• This whole idea that the president of the United States should meet with hard-pressed auto chiefs got me thinking: why?

    Is it the president's job to clean up after management's mistakes?

    Is it the president's job to revisit labor contracts that made financial sense decades ago, but seem like costly albatrosses today?

    Is it the president's job to make more competitive automobiles or the companies whose job it is to manufacture them?

    All I know is that if you make a good product at a good price, you'll have a good future. If you don't, you won't.

    It's like my business. I'm as good as my ratings: Here when they're up, gone when they're not.

    Life is cruel and as John F. Kennedy once said, life is unfair too. Get used to it.

    All I know is it's not the government's job to make things right.

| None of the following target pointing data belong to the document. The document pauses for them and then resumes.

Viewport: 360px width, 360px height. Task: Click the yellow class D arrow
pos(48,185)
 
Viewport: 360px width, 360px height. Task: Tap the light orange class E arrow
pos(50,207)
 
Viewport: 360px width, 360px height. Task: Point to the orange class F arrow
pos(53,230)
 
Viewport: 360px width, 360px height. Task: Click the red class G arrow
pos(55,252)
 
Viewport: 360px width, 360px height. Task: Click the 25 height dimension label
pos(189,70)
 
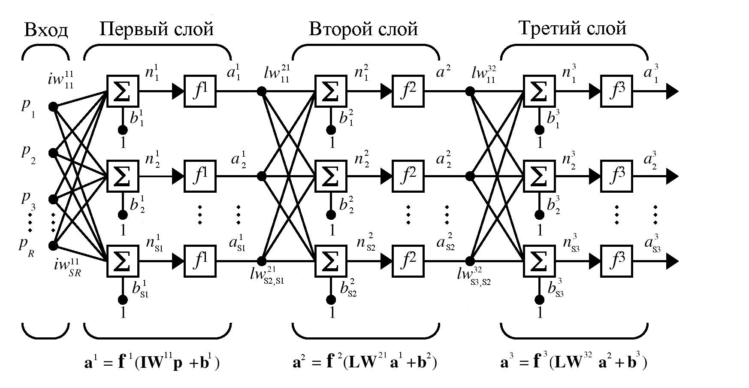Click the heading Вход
tap(46, 30)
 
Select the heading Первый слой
tap(156, 29)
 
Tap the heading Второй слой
tap(363, 29)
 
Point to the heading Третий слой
tap(572, 28)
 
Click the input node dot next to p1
tap(53, 106)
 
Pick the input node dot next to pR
tap(53, 246)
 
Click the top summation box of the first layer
tap(123, 91)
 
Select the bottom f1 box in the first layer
tap(200, 261)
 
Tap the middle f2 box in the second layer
tap(408, 176)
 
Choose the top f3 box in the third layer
tap(616, 91)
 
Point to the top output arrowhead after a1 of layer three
tap(672, 91)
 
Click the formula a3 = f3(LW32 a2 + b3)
tap(574, 363)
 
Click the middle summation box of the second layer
tap(331, 176)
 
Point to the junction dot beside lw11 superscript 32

    It's not the government's job to bail out clueless, incompetent management. Because it's not the government's job to decide winners in industry, it's the free market's.

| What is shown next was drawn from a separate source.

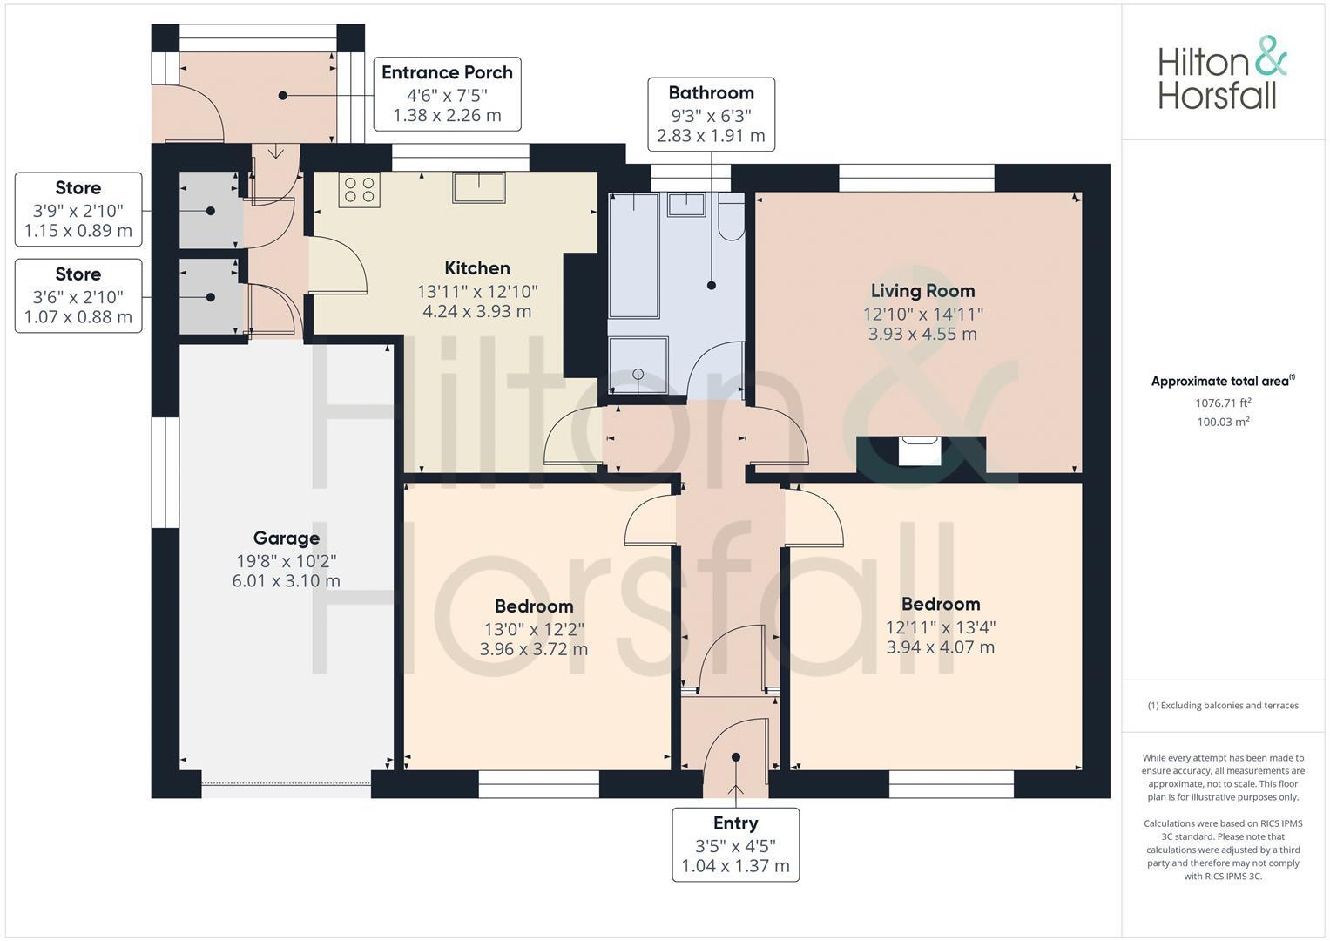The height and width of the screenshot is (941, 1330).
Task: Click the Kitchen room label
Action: (477, 268)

    I just think it's a slippery slope when you start cherry-picking those you help, and those you abandon. That's not the government's job. That's the consumer's job.

    This is not to say the U.S. auto industry isn't doing some things right. It's just that it's overcoming a long period when it did a lot of things wrong.

    All I know is somehow Toyota and Honda operating factories in this country have found a way to make a buck in this country.

    Maybe the Big Three should suck up to them for advice and not the president for a bailout.